While it’s impossible to fully protect every space where people congregate, the goal, wrote Coaffee, is to make spaces safer without making them feel like they were built for security instead of urban living. “The predominant view that is emerging is that security features should, where appropriate, be as unobtrusive as possible,” he said in an email. That means focusing on making installations aesthetically and functionally pleasing.

Take, for example, the fortified concrete letters spelling out ARSENAL outside of the stadium where the soccer team plays in London, a favorite place for fan photos, according to Coaffee. Or the heavy concrete planters placed around small parks and seating areas in New York City that mark the boundaries of pedestrian areas, but also stop vehicles from being able to enter.

Arsenal fans arriving for a soccer match at Emirates Stadium in London are greeted by lettering spelling out their team’s name and blocking cars from driving onto the sidewalk.

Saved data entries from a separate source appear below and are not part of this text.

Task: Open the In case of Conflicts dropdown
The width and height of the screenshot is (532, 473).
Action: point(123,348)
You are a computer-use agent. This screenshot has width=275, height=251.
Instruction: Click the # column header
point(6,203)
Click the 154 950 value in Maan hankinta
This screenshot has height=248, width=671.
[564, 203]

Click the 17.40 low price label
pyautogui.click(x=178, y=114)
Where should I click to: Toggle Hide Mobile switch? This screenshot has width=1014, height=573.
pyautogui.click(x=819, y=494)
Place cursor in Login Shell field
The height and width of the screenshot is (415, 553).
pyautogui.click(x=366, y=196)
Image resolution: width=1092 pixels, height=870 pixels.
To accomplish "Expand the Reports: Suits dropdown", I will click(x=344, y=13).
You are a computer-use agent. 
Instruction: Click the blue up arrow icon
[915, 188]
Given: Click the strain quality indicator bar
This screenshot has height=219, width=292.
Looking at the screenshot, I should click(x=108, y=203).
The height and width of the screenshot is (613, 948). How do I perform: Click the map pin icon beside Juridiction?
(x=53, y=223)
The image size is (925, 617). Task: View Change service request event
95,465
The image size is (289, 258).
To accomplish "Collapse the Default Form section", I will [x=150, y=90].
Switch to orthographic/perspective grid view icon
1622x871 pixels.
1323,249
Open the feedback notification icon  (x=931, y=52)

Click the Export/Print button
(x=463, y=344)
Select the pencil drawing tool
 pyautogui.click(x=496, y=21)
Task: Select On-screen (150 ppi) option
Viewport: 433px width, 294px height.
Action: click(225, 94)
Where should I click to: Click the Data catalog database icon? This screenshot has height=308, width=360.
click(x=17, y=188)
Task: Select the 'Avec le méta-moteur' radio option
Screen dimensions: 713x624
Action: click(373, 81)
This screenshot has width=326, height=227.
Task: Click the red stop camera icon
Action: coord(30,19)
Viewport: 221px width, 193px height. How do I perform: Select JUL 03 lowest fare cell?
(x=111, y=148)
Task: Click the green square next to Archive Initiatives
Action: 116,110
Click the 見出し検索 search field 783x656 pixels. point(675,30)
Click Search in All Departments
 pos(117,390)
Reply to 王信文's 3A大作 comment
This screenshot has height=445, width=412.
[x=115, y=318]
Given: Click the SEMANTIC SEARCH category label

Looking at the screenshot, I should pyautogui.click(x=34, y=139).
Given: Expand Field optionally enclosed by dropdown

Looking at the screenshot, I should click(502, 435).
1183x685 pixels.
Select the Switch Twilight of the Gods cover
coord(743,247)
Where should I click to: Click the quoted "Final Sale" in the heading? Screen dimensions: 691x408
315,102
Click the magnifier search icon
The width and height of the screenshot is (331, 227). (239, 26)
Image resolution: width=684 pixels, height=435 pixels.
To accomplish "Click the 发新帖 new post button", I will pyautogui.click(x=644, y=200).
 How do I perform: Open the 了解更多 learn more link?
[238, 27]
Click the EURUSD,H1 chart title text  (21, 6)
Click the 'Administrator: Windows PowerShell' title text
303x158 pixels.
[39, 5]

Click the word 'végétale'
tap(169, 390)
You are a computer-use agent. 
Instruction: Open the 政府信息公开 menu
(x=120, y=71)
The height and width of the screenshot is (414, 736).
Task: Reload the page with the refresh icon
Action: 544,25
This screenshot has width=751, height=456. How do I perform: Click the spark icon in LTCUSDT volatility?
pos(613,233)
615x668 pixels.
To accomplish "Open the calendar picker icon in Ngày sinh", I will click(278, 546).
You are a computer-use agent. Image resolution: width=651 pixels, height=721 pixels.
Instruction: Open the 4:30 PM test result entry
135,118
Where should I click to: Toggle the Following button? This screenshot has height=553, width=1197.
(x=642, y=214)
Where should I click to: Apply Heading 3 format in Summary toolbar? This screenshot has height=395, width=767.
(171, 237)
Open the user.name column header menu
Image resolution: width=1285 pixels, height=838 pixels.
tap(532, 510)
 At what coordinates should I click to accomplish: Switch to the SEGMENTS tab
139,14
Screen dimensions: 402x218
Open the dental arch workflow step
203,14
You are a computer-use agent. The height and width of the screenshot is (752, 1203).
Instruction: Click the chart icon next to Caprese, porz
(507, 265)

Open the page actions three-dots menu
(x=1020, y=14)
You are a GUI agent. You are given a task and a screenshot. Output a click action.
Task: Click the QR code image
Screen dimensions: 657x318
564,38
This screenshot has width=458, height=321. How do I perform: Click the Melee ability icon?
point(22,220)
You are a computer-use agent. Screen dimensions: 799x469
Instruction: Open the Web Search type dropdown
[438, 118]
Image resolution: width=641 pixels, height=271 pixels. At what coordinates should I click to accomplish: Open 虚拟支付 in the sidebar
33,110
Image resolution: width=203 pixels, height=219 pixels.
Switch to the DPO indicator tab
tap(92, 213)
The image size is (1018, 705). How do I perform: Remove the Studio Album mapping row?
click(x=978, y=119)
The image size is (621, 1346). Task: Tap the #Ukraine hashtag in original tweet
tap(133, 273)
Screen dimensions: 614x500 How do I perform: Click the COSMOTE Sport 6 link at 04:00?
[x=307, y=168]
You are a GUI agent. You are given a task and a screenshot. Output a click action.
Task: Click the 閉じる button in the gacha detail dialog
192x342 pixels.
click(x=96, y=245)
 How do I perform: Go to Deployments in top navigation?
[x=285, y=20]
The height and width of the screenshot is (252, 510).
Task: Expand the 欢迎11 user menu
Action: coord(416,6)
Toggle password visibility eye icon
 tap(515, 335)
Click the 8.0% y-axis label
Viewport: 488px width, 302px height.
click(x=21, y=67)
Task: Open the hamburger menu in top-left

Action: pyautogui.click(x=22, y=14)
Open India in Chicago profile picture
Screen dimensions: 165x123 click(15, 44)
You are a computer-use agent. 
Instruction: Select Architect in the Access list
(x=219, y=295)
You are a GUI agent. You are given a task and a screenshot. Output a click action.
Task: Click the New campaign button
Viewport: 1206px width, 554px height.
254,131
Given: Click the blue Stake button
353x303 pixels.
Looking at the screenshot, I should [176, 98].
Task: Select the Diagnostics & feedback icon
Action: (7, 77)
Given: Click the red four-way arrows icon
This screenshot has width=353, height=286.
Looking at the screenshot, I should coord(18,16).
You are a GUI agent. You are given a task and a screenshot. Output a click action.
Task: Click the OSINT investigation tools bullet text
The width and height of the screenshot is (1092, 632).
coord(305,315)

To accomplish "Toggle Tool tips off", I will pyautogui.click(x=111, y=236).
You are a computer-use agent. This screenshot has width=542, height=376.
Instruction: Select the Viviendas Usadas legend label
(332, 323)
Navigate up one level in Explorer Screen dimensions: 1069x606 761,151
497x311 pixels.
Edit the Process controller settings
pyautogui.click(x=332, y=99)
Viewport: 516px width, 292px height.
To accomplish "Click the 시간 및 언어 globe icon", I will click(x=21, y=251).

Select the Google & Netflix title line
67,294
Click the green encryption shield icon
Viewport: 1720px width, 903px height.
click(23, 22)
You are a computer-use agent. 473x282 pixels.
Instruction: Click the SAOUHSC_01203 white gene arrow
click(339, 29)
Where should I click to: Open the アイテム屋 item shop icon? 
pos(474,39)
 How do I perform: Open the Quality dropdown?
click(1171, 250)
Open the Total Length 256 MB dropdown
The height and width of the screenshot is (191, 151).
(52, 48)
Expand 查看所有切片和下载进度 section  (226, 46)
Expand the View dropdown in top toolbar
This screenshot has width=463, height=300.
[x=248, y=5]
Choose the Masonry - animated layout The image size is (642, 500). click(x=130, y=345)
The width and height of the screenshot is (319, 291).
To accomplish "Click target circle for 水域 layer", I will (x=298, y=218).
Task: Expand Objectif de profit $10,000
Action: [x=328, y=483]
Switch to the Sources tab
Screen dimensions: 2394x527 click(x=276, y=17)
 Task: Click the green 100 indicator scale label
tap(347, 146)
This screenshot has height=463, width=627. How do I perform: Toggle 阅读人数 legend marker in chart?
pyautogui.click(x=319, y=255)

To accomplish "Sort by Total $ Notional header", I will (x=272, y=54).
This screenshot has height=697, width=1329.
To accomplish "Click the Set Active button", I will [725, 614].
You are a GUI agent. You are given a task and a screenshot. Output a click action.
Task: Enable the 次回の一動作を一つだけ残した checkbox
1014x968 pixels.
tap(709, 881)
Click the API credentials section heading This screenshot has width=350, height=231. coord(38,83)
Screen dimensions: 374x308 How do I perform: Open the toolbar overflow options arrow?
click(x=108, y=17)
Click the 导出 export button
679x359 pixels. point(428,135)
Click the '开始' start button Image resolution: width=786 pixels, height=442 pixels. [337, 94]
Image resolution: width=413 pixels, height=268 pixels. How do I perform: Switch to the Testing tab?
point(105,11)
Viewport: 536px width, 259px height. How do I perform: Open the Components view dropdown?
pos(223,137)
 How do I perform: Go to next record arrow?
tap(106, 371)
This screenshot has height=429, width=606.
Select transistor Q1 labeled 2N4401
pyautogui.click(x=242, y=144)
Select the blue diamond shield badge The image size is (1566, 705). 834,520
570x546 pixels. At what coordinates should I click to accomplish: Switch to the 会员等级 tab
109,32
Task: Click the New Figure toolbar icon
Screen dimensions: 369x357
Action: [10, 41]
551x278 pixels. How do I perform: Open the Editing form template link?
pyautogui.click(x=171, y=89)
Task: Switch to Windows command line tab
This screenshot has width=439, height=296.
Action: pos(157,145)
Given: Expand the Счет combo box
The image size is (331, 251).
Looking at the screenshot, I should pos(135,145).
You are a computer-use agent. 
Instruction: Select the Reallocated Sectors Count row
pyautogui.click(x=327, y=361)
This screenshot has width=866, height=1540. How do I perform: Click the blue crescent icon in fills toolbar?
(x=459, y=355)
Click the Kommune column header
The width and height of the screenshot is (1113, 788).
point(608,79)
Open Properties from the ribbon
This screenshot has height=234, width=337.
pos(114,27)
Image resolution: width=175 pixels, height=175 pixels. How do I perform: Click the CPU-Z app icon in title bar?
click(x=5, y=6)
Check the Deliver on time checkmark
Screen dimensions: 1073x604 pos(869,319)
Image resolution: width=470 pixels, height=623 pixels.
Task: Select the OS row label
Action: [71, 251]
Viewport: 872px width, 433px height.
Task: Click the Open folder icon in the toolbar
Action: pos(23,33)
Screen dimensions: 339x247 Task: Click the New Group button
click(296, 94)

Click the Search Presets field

Steven Paston / Getty Images

Cycling and pedestrian advocates have called for an increase in these kinds of installations for years, well before the recent uptick in vehicle-based terrorist attacks, since they can prevent accidental injuries as well, said Caroline Samponaro, deputy director of Transportation Alternative, an organization that has promoted biking and walking in New York City since the 1970s. She noted that people are hit by cars every day in New York City — by the end of September, 97 pedestrians and cyclists had died and more than 10,000 had been injured in crashes in 2017 alone, according to city data.

Samponaro’s organization has advocated for the use of bollards, which are essentially posts used to control traffic. They can be made of concrete, plastic or other materials, though those made of lightweight material can only guide traffic, not stop cars from entering protected areas. Bollards can be permanent, removable or retractable. They come in a variety of designs and styles to match the needs of a space. They can be placed at street corners to force cars to turn on a more narrow radius, which slows vehicles down, or across entryways to spaces designated for bicycles and pedestrians.

Security gates and bare concrete barriers, at left, funnel foot traffic outside the All England Club at Wimbledon in London. Artists and residents decorated the large concrete blocks, at right, that were installed in Melbourne, Australia, to block vehicle access to city pedestrian zones.

GETTY IMAGES

Bollards were broadly promoted after 2006, when cyclist Eric Ng was killed by a drunk driver who drove through a different section of the bike path where last Tuesday’s terror attack occurred. A task force was assembled, and bollards were recommended. But at the time of the attack, there were no barriers at many of the path’s entrances.

Samponaro stressed that although these types of attacks draw more attention than everyday accidents, city design solutions shouldn’t be handed over to security experts. “The goal shouldn’t be to create a police state based on fear. It’s possible to have thriving, dynamic, accessible spaces for people,” she said. “That doesn’t mean a threatening environment.”

Anna Maria Barry-Jester reports on public health, food and culture for FiveThirtyEight.